◆ **WHAT IS REQUIRED**
Go through the lines below and copy any that hold the string "dimensions".

◆ **DATASET ENTRIES**
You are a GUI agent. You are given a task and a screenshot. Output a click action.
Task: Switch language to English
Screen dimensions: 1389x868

--

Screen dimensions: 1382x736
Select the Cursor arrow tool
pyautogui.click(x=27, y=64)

◆ **RESULT OF THE EXERCISE**
Screen dimensions: 1389x868
Screen dimensions: 1382x736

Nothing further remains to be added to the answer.